Through advertisements, local clinics, and support groups, we recruited 42 participants with developmental stuttering diagnosed by a speech-language pathologist between June 2008 and March 2013 (Table 1). Fifty-two age- and sex-matched fluent control participants were recruited by telemarketing, excluding those with lifetime Axis I or language disorders. Children were aged 5 to 17 years and adults, 21 to 51 years. We administered the Kiddie Schedule for Affective Disorders and Schizophrenia28 (<18 years) and the Structured Clinical Interview for DSM-IV-TR Axis I Disorders29 (>18 years) to diagnose psychiatric disorders. Two stuttering participants had comorbid attention-deficit/hyperactivity disorder and enuresis, 1 had enuresis, and 1 had social anxiety disorder. Three stuttering participants were receiving stimulants and 1 a serotonin-reuptake inhibitor. Excluding participants with comorbidities and/or medication did not substantially change results. Stuttering severity was evaluated on day of scan with the section I subscale (functional impairment in speech mechanics; higher score means greater impairment) of the Assessment of the Child’s Experience of Stuttering (ACES)30 for children and the Overall Assessment of the Speaker’s Experience of Stuttering (OASES)31 for adults. Severity ranged from mild to moderate (70% of participants endorsed at least moderate symptoms). Additional exclusions included history of premature birth, head trauma, seizures, mental retardation, pervasive developmental disorders, or long-term medical illness. Procedures were approved by the institutional review board of the New York State Psychiatric Institute. Written informed consent was obtained from adults and parents of child participants; children (age <6 years) provided written or verbal assent.

Magnetic Resonance Acquisition

Participants were scanned for 30 minutes on a 3-T GE Signa EXCITE scanner with 8-channel surface coil. Structural imaging comprised a whole-brain fast spoiled-gradient recall (FSPGR; repetition time [TR], 4.7 milliseconds; echo time [TE], 1.3 milliseconds; 0.9375 × 0.9375 × 1 mm3) sequence and an anterior commissure–posterior commissure parallel 4-slice localizer (TR, 10 milliseconds; TE, 10 milliseconds; 0.9375 × 0.9375 × 10 mm3), coaligned with MPCSI. Water-suppressed MPCSI32 (TR, 2300 milliseconds; TE, 144 milliseconds; 1 × 1 × 1 mL3 or 1.6 × 1.6 × 1 mL3 with point-spread function [PSF]; 2-mm gap; 1 excitation) with dynamic shimming was acquired from 4 parallel bilateral slabs (Figure 1). The lowest slab sat on the anterior commissure–posterior commissure plane, with the others being 12, 14, and 36 mm above. Extracranial lipids were suppressed with 8 saturation bands. Each participant’s FSPGR was radiologically reviewed to rule out clinical or magnetic-field abnormalities.

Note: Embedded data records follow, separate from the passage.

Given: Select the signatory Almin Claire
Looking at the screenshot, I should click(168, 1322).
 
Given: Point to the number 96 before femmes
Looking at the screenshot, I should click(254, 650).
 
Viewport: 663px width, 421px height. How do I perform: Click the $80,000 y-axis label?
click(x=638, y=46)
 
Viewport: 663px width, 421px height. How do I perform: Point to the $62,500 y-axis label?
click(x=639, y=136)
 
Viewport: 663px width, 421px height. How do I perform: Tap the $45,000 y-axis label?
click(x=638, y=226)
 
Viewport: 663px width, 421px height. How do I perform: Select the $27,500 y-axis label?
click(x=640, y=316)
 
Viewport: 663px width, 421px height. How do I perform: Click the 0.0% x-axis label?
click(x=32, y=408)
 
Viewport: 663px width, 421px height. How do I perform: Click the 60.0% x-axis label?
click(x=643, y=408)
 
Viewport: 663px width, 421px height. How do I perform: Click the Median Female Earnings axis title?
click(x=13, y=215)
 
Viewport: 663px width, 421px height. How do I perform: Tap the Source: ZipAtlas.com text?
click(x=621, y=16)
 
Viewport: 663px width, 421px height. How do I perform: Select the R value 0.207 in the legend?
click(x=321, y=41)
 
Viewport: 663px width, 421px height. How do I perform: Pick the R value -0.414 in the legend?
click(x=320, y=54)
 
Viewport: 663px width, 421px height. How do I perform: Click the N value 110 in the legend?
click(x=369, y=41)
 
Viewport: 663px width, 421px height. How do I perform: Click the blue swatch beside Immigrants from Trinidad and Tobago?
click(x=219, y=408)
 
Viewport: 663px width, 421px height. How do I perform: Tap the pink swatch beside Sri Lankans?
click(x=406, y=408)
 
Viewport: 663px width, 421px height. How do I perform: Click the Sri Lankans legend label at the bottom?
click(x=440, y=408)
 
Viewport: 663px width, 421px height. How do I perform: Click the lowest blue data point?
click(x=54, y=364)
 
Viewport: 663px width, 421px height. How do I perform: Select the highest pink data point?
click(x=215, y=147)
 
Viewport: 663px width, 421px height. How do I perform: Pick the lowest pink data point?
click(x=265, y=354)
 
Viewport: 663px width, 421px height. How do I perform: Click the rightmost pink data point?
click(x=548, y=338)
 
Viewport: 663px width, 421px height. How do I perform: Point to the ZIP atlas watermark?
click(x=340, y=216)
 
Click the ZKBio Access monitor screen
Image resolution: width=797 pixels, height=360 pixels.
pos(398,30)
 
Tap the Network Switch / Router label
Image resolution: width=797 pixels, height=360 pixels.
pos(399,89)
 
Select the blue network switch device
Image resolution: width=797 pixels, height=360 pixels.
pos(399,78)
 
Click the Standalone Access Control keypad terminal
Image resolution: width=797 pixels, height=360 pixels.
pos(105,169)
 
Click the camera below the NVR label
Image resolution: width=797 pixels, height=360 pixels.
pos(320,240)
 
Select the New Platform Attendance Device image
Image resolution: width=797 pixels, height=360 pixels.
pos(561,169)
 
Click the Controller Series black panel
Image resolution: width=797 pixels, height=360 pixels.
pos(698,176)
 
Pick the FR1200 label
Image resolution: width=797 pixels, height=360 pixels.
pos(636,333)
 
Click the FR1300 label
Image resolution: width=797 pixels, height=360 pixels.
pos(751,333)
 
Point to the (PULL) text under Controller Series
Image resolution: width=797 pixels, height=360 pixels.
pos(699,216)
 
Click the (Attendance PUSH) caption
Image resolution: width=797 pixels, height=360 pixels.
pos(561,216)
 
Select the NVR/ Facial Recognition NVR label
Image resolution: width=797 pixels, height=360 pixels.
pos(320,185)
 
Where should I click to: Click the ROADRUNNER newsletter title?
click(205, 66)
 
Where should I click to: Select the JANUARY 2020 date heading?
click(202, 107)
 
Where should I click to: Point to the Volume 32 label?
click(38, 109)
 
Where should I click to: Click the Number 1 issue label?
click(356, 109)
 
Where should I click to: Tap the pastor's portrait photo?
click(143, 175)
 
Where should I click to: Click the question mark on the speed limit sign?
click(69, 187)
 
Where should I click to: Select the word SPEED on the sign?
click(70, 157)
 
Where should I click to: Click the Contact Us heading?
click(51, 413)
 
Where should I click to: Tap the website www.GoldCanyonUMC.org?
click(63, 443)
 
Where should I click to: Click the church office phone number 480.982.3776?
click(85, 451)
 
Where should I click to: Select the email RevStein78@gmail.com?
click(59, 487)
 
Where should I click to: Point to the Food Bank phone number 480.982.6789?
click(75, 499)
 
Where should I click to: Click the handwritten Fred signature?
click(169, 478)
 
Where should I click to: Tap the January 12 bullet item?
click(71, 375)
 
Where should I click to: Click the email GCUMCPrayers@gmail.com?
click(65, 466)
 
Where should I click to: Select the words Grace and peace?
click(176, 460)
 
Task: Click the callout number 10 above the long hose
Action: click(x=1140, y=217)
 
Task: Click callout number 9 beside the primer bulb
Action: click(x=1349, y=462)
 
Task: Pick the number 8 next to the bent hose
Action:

Magnetic Resonance Postprocessing
MPCSI Postprocessing

For spectral postprocessing,17,33 see eMethods in the eAppendix (Supplement). Briefly, 8-coil data were combined34,35 and Fourier transformed, followed by offline water removal36 and gaussian line shape fitting for NAA, creatine plus phosphocreatine (Cr), and Cho. The NAA and Cho peak areas were normalized to Cr and arrayed into spectroscopic images. The MPCSI PSF was calculated independently.17

ROI-Based MRI/MPCSI Coprocessing

Each FSPGR was segmented37 into gray matter, white matter, and cerebrospinal fluid and parcellated38 into neuroanatomic regions (“labels”).39 Because labels were too sparse for MPCSI sampling, multiple contiguous labels were combined to form each target ROI (eFigure 1 and eTable 1 in the Supplement), except for subcortical nuclei, which consisted of 1 label each. The bilateral ROIs comprised 6 cortical regions, their subjacent white matter, and 3 subcortical nuclei, all regions of expected stuttering-related effects. Each tissue subvolume and ROI was binarized, coregistered into MPCSI space using the localizers, then blurred to MPCSI resolution using the PSF. The volume percentage of gray matter, white matter, and ROI in each MPCSI voxel was calculated. Within each ROI, values of NAA:Cr and Cho:Cr ratios were averaged for all voxels passing spectral quality control33 and with 30% or more content of the ROI in question to yield end point values. Although the 30% cutoff is lower than in other studies, those studies rarely included the PSF and therefore overestimated voxel tissue homogeneity. Briefly, spectral quality control entailed exclusion of voxels with low signal to noise (in any coil), overly broad linewidth, motion artifact, or lipid contamination. A mean (SD) of 5.6 (3.2) voxels per ROI and 149.2 (40.4) voxels per participant were selected.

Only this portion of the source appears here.